Os trabalhadores eram submetidos a jornadas exaustivas, moradias precárias e restrição de liberdade em propriedades em José de Freitas.

Uma força-tarefa formada pela Auditoria-Fiscal do Trabalho, Ministério Público do Trabalho (MPT), Ministério Público Federal (MPF), Polícia Federal e órgãos da assistência social resgatou dois trabalhadores encontrados em condições análogas à escravidão em propriedades rurais de José de Freitas, município localizado a cerca de 50 quilômetros de Teresina. As inspeções ocorreram nos dias 21 e 22 de julho e, segundo os auditores, representam os primeiros casos de resgate de trabalhadores domésticos registrados no Piauí.

Durante a fiscalização, foram identificadas situações semelhantes nas duas propriedades. Os trabalhadores viviam sob constante disponibilidade para o serviço, enfrentavam isolamento, tinham a liberdade limitada e moravam em locais sem condições adequadas de higiene e segurança. Um deles permaneceu por mais de cinco anos cuidando sozinho de uma chácara, realizando atividades como manejo de animais, limpeza, ordenha, produção de silagem e manutenção da propriedade sem receber qualquer salário. Conforme a investigação, o empregador prometeu construir uma casa para a família do trabalhador, demoliu a antiga residência, mas nunca concluiu a obra, mantendo a vítima em situação de dependência.

  
Trabalhadores resgatados de e condições análogas à escravidão em José de Freitas. Foto: Auditoria-Fiscal do Trabalho (SIT/MTE)
 
 
 



A equipe também encontrou diversas irregularidades nas condições de trabalho. O caseiro dormia em uma varanda, mesmo existindo um quarto disponível na residência, utilizava um banheiro improvisado, não recebia equipamentos de proteção e operava uma máquina sem condições de segurança, que acabou interditada pelos fiscais devido ao risco de acidentes. Os créditos trabalhistas foram estimados em mais de R$ 170 mil. Após a operação, o empregador assinou um Termo de Ajuste de Conduta, reconheceu o vínculo empregatício e assumiu o compromisso de pagar mais de R$ 100 mil ao trabalhador, além de regularizar a contratação e melhorar as condições de trabalho.
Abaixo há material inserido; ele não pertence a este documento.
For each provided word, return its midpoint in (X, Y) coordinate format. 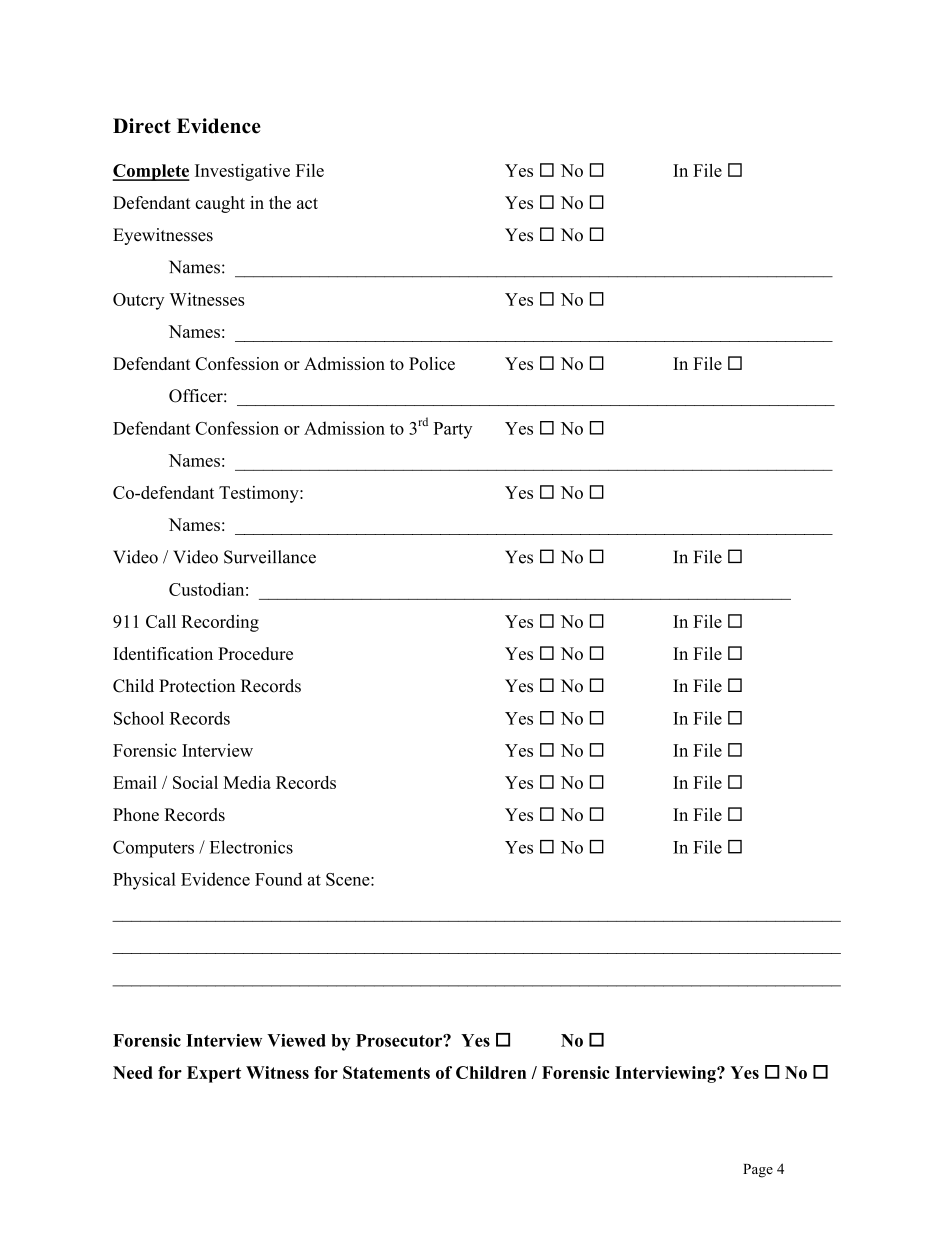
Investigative (242, 172)
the (280, 202)
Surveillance (270, 557)
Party (453, 430)
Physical (144, 881)
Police (432, 363)
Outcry (138, 301)
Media (247, 782)
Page (758, 1171)
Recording (220, 623)
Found (278, 879)
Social (195, 782)
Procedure (255, 653)
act (307, 203)
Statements (386, 1072)
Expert (214, 1074)
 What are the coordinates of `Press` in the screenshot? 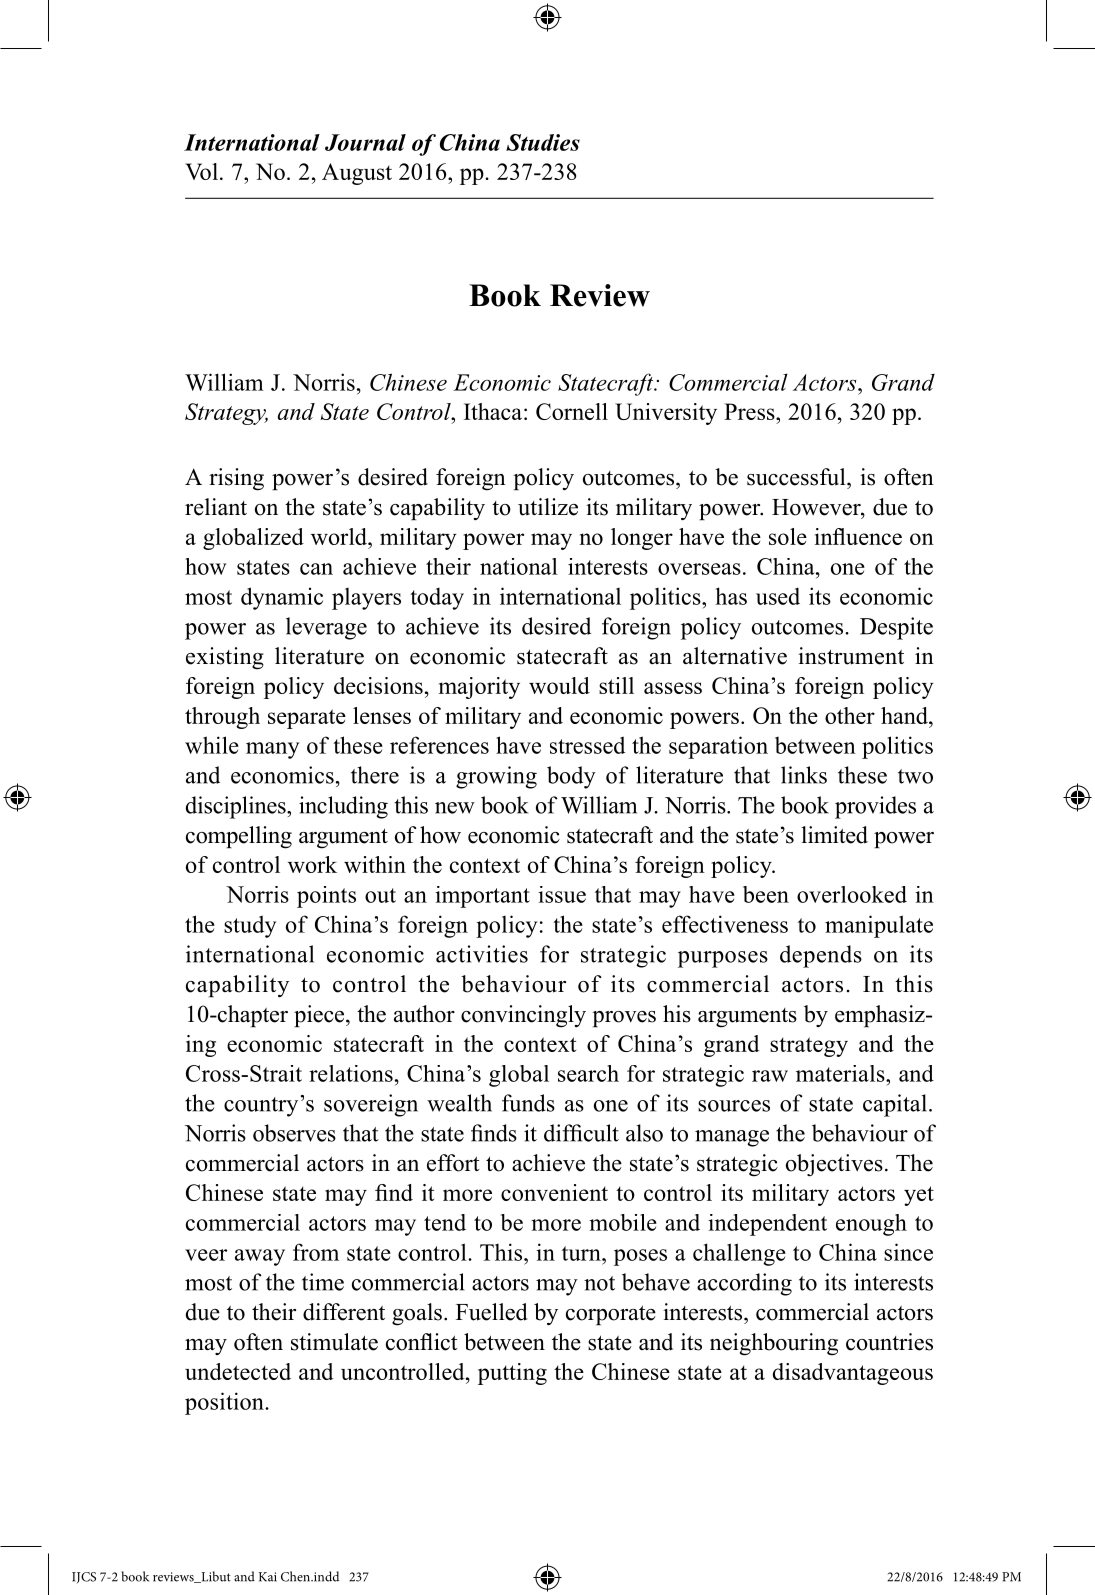 It's located at (750, 411).
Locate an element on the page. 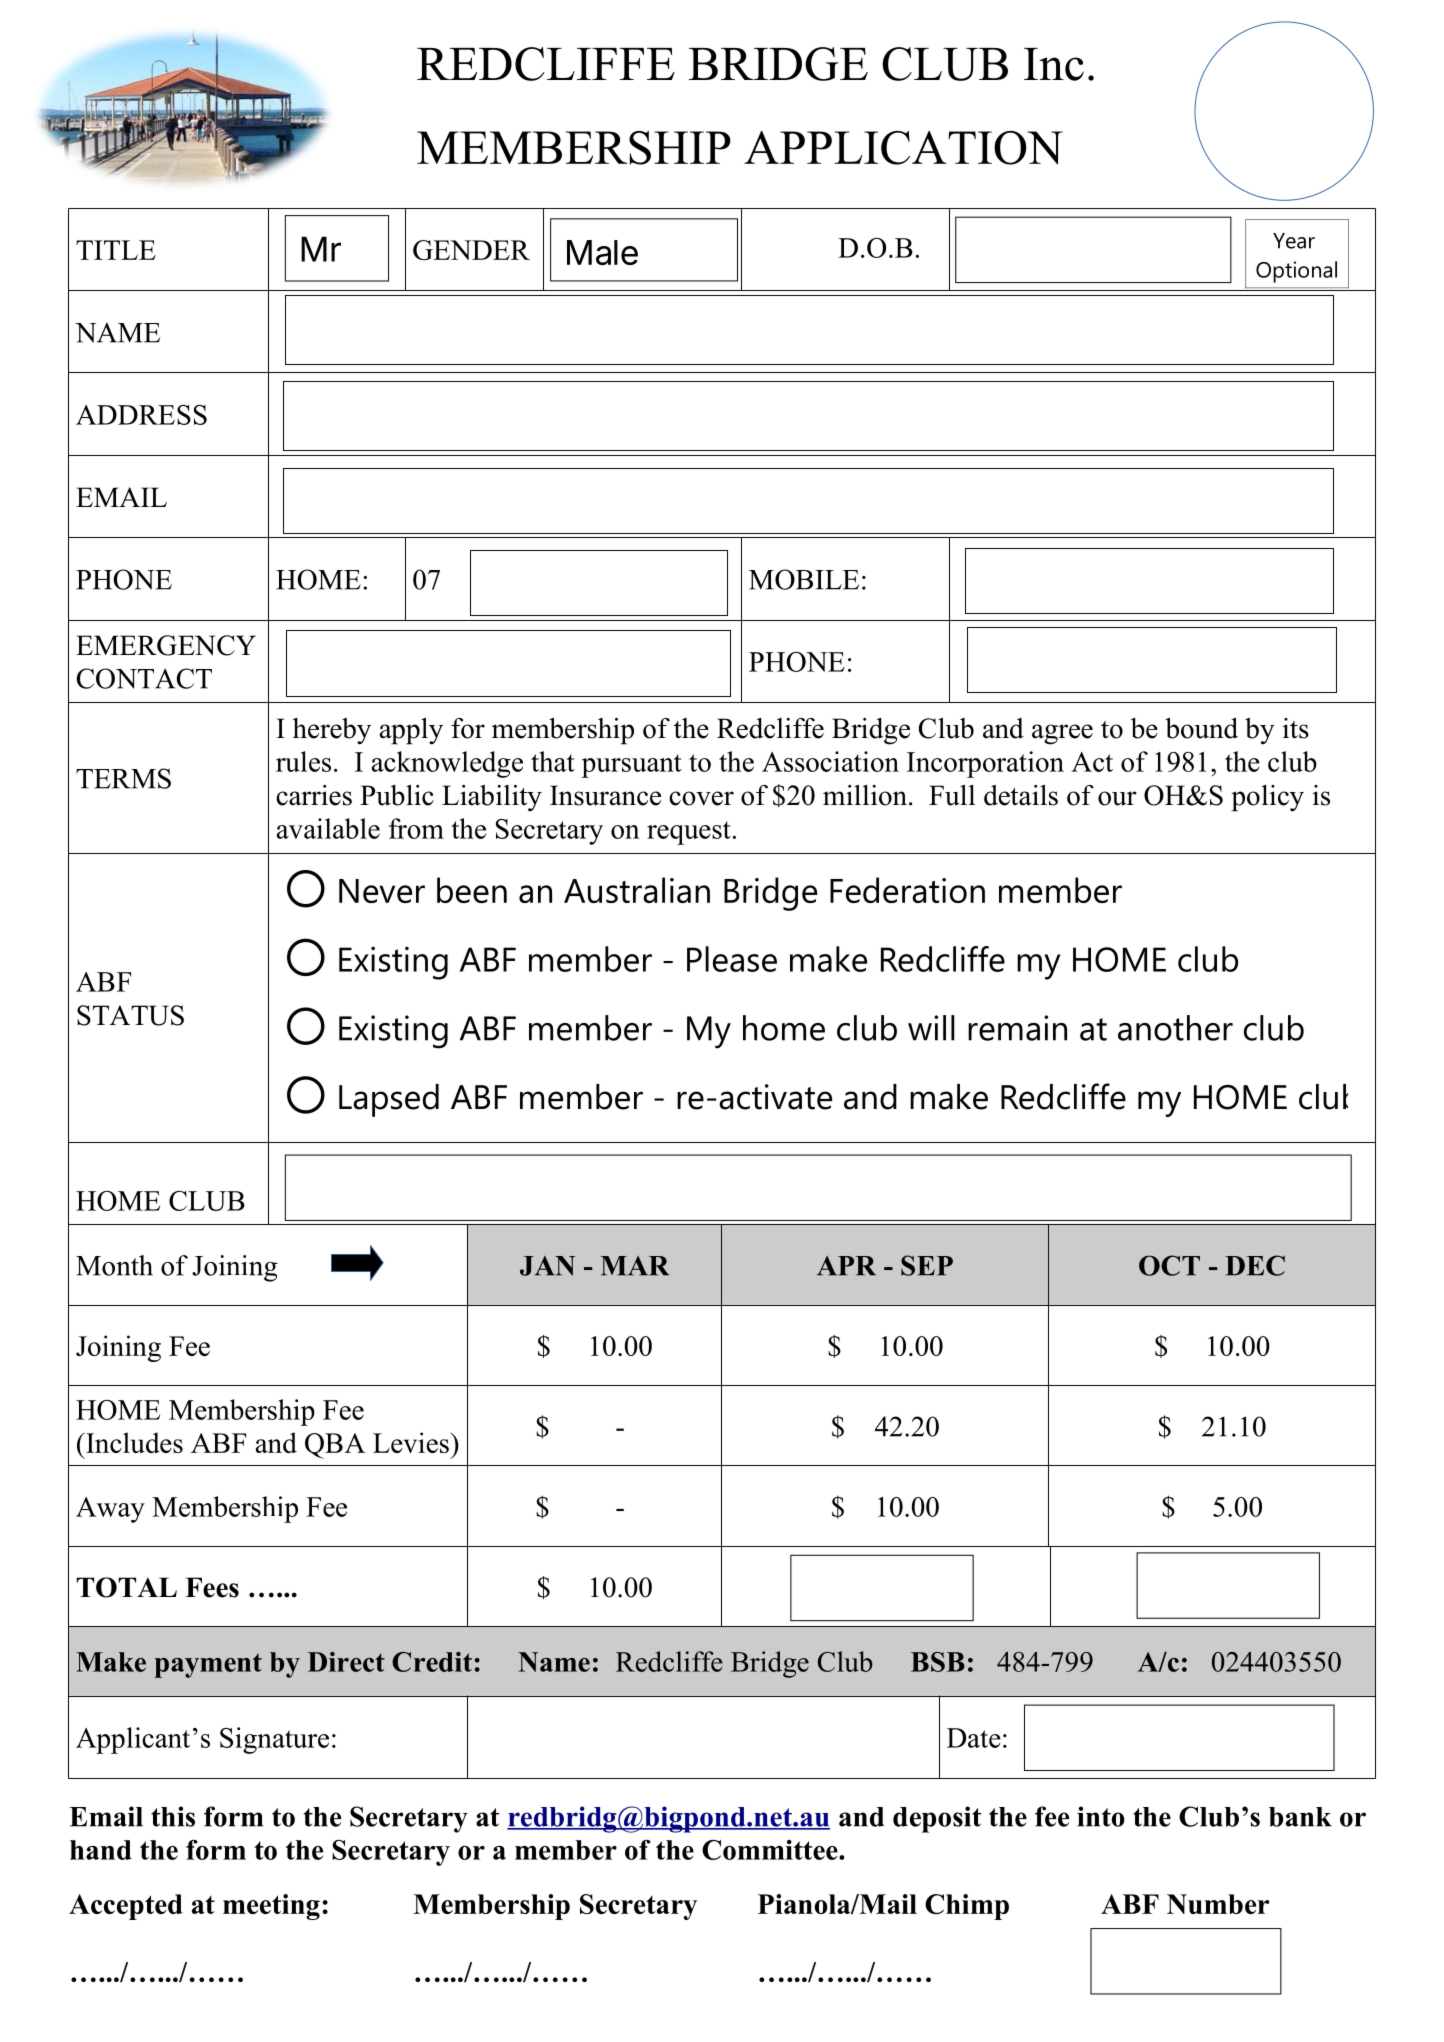 The image size is (1444, 2042). OCT is located at coordinates (1169, 1265).
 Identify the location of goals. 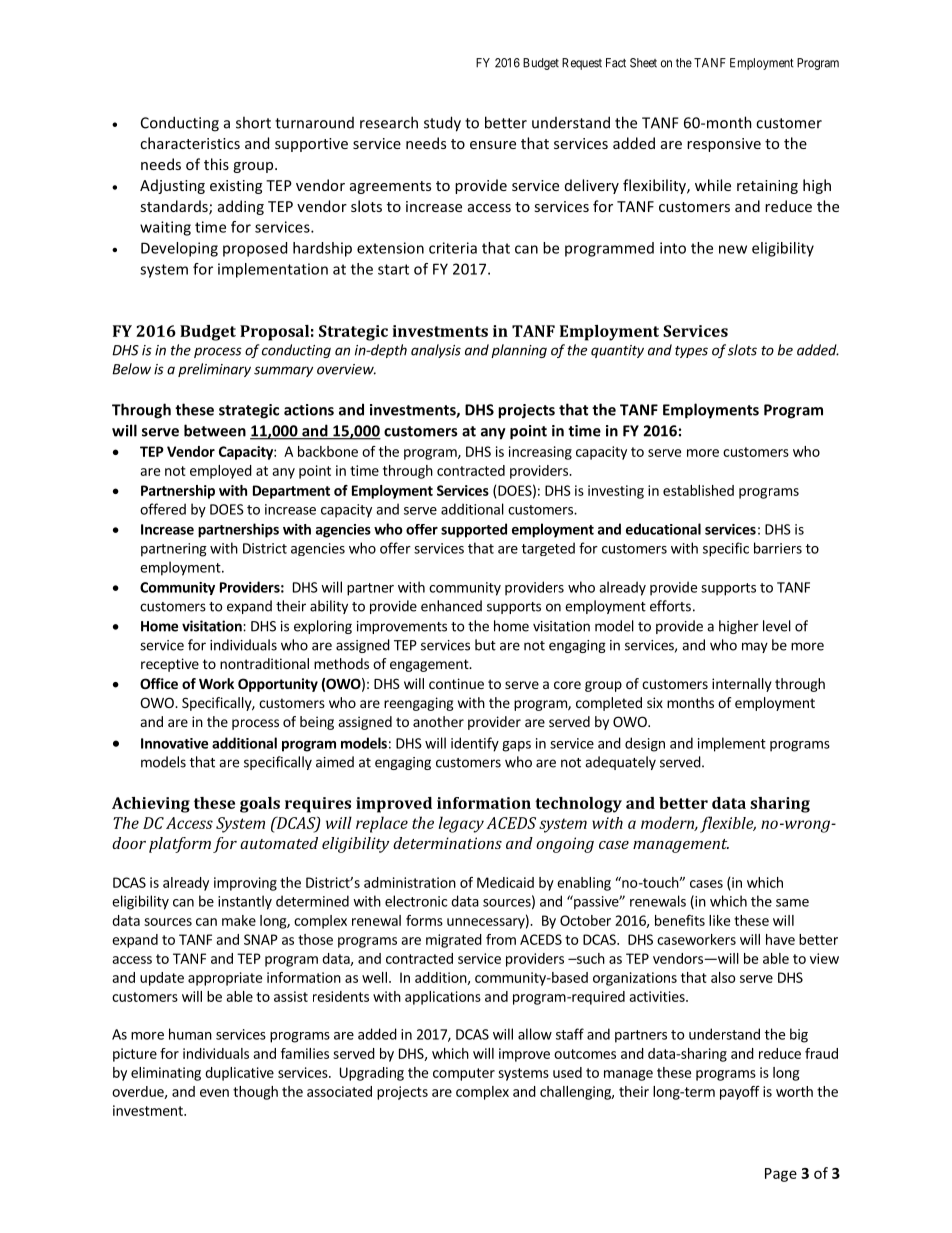
(260, 805).
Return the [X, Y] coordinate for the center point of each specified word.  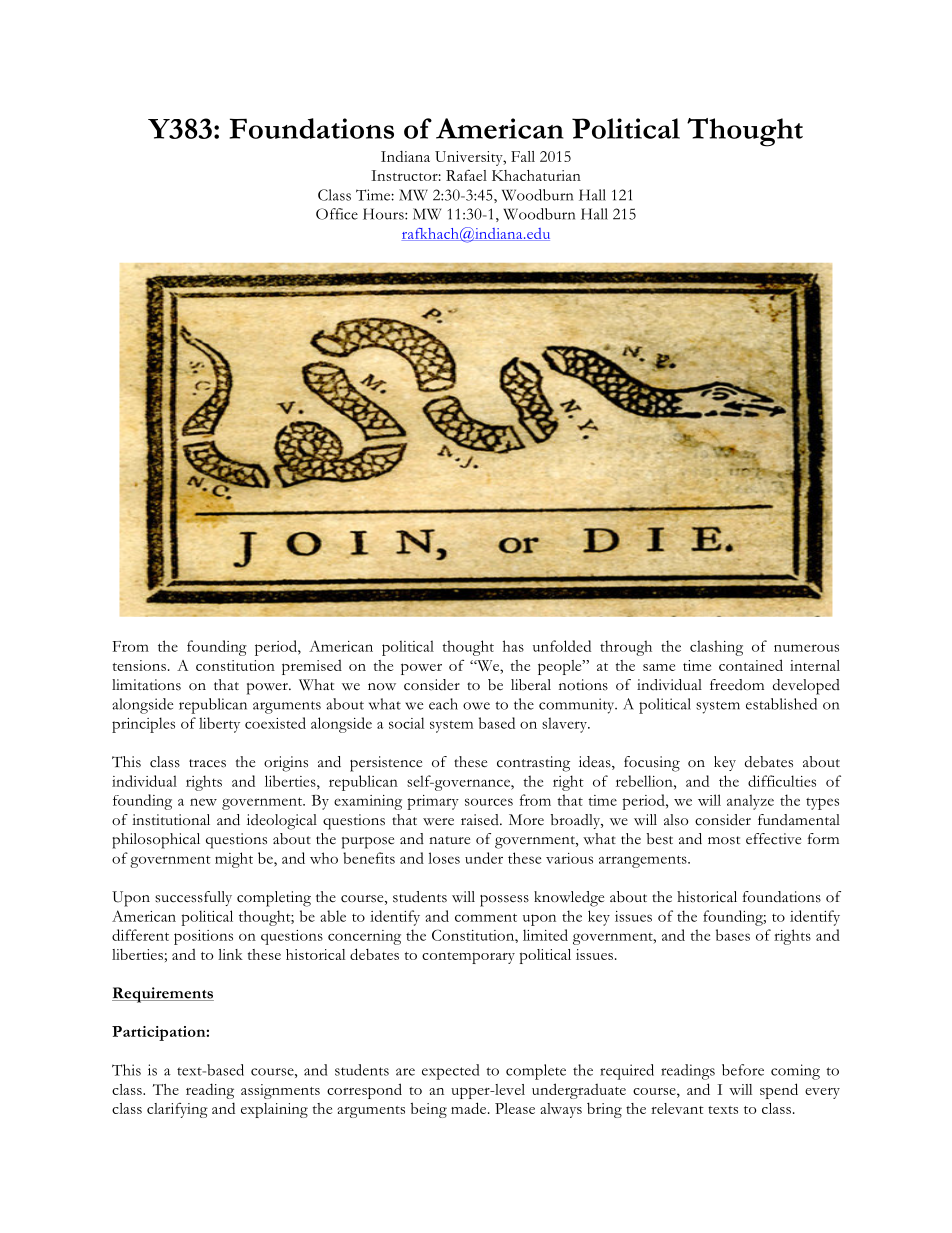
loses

O segundo resgatado, de 63 anos, foi levado para uma fazenda poucos dias após passar por uma cirurgia nos olhos. Mesmo em recuperação, passou a executar atividades pesadas, recebendo apenas uma pequena quantia após descontos considerados irregulares. Segundo a fiscalização, ele vivia em um alojamento precário, sem estrutura mínima, armazenava alimentos ao lado de produtos químicos e utilizava água imprópria para consumo. Após o resgate, os dois trabalhadores passaram a receber acompanhamento do Centro de Referência Especializado de Assistência Social (Creas), terão direito ao seguro-desemprego especial destinado às vítimas de trabalho análogo à escravidão e continuarão sendo acompanhados pelos órgãos públicos.